The consent decree was reached with the commission and the Holy Family Catholic Academy after the commission determined Roxanne Castilliano was retaliated against after she complained of "derogatory comments" made by the Rev. Owen Mullen and Paul Bishay, her supervisor.
Castilliano alleged that the two men made derogatory comments of her national origin as a Filipina and gender in 2003. Comments were made about her looks and her culture, said Anna Y. Park, regional attorney for the commission's Los Angeles District Office.
When Castilliano complained through the school's chain of command, the commission said she was scrutinized for her work performance and terminated in February 2004. Castilliano worked at the school for 10 years before she was fired.

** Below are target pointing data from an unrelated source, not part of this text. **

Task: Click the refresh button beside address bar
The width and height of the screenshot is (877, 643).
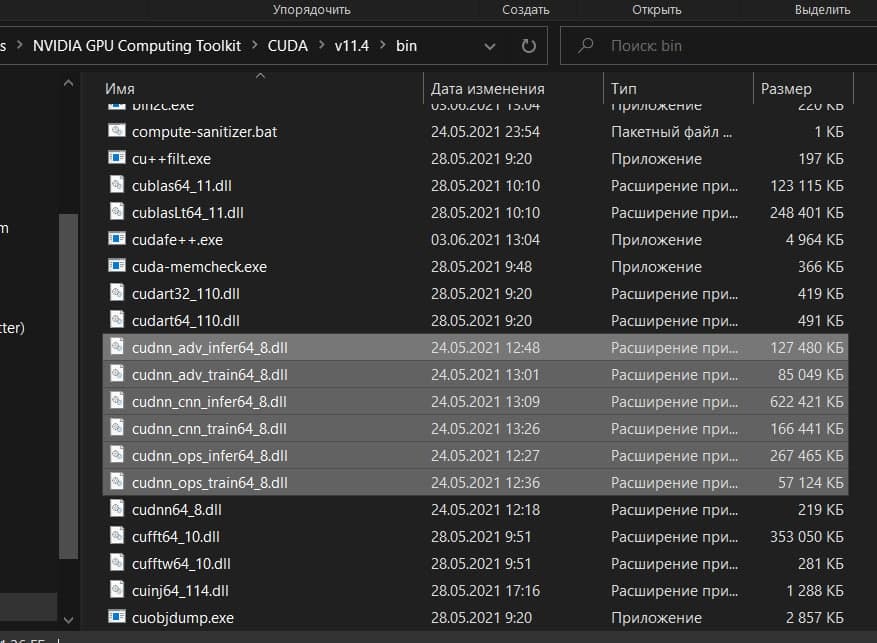Action: point(529,46)
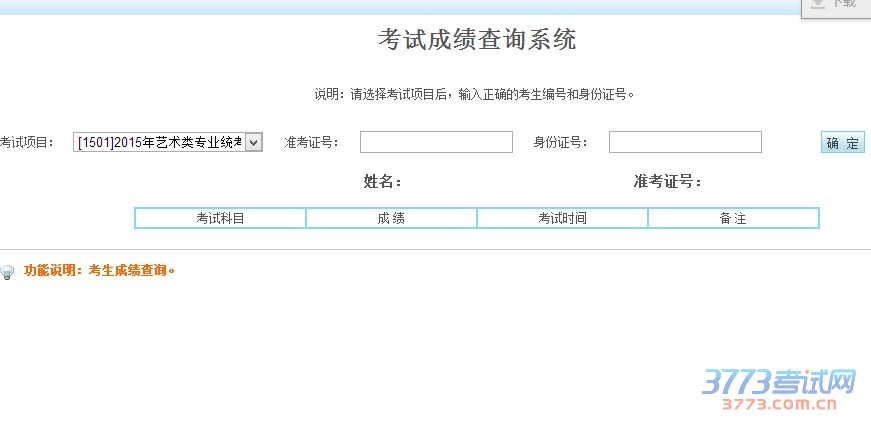Click the 身份证号 field label
Image resolution: width=871 pixels, height=429 pixels.
tap(560, 142)
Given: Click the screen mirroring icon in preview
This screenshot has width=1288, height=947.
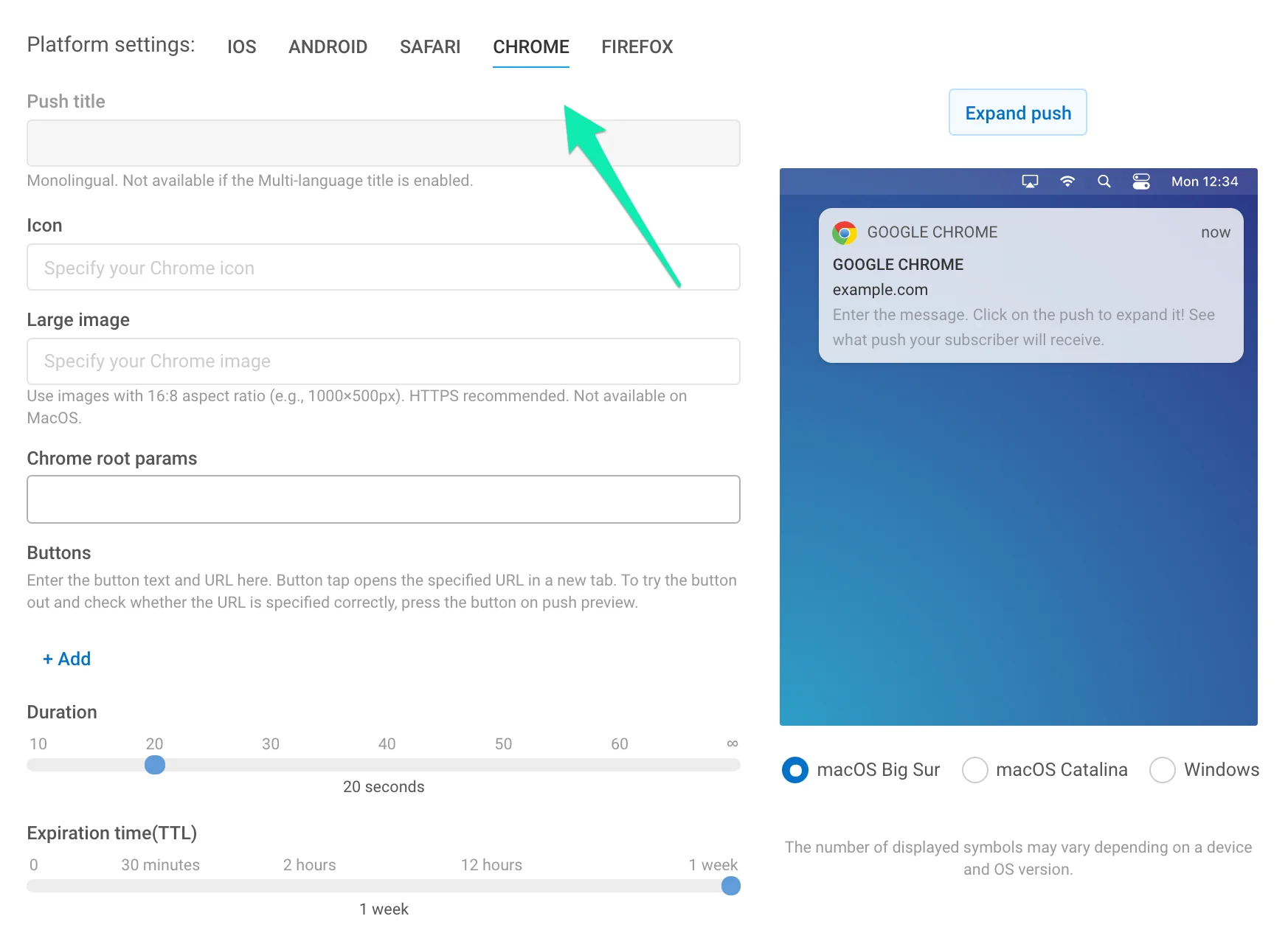Looking at the screenshot, I should pos(1030,181).
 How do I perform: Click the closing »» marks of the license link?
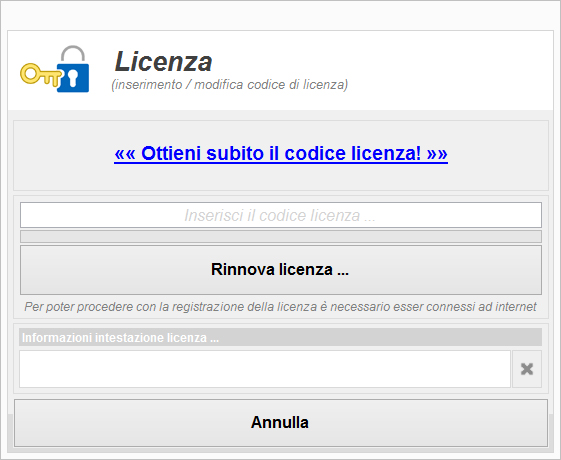[x=437, y=154]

The real crux of the case was retaliation, Park said. The school failed to investigate the matter and did not have mechanisms in place to comply with Title VII, she added.
Mullen was a retired military chaplain when he served as administrator at Holy Family in 2003. He was not a member of the Honolulu Catholic Diocese.
In 2004, Mullen moved to California to serve as an associate minister for the University of San Diego, an institution he had earlier served at during the 1980s, according to an article in the University of San Diego Magazine and a university spokeswoman. Based on the University of San Diego Web site, Mullen currently serves as a university chaplain.
Mullen declined to comment on the settlement yesterday. Bishay could not be reached for comment.
Along with the $100,000 settlement, Holy Family Catholic Academy also has agreed to revise its policies and procedures to include development of a procedure for complaints of discrimination and retaliation, train staff on equal employment opportunity laws and reporting, and record-keeping required under the consent decree, according to the commission.
In a written statement, Vicar General Marc Alexander of the Honolulu diocese, said, "Holy Family does not admit Ms. Castilliano's allegations but has agreed to the terms of the consent decree to avoid further litigation expenses and to be able to direct its full resources to its mission of providing a quality Catholic education to its students. Holy Family intends to follow its current policy of nondiscrimination, which is in full compliance with all state and federal laws and regulations."
Thursday, April 24, 2008
Paul Bishay is not employed at Holy Family Academy. He resigned in January 2006. Originally, this article incorrectly reported that Bishay was still employed at the school.